Um mototaxista foi preso na noite de terça-feira (24), em São Luís, suspeito de atuar como entregador em um esquema de tráfico de drogas que funcionaria no modelo “delivery”, atendendo principalmente a região do Anil. A ação foi coordenada pela Polícia Civil do Maranhão, por meio da Superintendência Estadual de Repressão ao Narcotráfico (Senarc).
Além do mototaxista, outras duas pessoas foram presas sob suspeita de participação no mesmo grupo criminoso.
Investigação começou com denúncia anônima
De acordo com a Polícia Civil, as investigações tiveram início após uma denúncia anônima indicar que o mototaxista estaria utilizando a atividade profissional como fachada para distribuir entorpecentes em diferentes bairros da capital.
A partir da informação, equipes da Senarc passaram a monitorar os passos do suspeito. Na noite da prisão, ele foi localizado no bairro São Francisco, deslocando-se em direção ao Anil com uma mochila nas costas.
Os policiais acompanharam o trajeto até uma residência na Vila Bruna, onde, segundo a apuração, ocorreria a entrega da droga.
Abordagem e apreensões
Durante a abordagem, os agentes encontraram, na mochila do mototaxista, diferentes tipos de entorpecentes e materiais utilizados no tráfico, incluindo maconha, comprimidos de ecstasy, cogumelos alucinógenos e uma balança de precisão.
No interior do imóvel, que pertenceria a um dos comparsas, foram apreendidos tabletes de maconha, porções fracionadas da droga, haxixe, skunk, envelopes contendo cogumelos alucinógenos, além de balanças de precisão e materiais para embalo dos entorpecentes.

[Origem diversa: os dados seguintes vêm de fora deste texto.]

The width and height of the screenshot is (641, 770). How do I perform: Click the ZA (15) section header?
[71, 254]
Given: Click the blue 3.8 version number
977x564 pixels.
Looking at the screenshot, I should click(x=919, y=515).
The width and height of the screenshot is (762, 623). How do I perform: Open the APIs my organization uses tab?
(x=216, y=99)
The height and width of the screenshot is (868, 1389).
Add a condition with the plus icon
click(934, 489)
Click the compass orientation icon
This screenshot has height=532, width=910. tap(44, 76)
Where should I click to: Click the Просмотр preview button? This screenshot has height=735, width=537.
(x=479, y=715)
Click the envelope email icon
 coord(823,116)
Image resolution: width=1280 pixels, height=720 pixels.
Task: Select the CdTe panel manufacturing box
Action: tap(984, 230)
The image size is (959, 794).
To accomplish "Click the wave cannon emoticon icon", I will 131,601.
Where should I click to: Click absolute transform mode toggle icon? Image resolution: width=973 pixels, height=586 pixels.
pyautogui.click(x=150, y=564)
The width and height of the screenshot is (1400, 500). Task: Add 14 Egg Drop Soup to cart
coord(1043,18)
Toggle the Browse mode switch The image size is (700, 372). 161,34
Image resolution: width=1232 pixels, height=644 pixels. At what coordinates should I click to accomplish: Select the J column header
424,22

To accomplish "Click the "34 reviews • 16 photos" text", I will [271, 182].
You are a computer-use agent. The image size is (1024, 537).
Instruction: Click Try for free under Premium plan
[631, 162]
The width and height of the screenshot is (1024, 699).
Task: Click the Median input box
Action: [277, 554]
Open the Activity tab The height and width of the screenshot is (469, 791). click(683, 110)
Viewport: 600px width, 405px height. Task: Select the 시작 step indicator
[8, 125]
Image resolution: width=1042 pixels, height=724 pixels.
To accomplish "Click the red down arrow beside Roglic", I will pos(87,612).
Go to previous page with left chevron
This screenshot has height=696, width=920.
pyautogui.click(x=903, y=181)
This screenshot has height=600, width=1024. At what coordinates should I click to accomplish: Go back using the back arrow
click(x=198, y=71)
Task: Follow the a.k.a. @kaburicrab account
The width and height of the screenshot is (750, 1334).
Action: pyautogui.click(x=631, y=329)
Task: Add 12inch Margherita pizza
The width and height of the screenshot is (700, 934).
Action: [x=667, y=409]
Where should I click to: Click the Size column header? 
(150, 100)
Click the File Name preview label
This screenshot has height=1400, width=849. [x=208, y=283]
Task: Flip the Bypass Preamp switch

Também foram recolhidos três simulacros de arma de fogo, duas motocicletas de locadora supostamente utilizadas nas entregas e uma caminhonete Mitsubishi L200.
Prisão em flagrante e encaminhamento
Os três suspeitos foram conduzidos à sede da Senarc, onde foram autuados em flagrante pelos crimes de tráfico de drogas e associação para o tráfico.
Após os procedimentos legais, eles foram encaminhados à Central de Custódia, onde permanecem à disposição da Justiça.
A Polícia Civil informou ainda que a população pode colaborar com investigações por meio de denúncias anônimas, encaminhadas ao WhatsApp da Senarc. O sigilo das informações é garantido.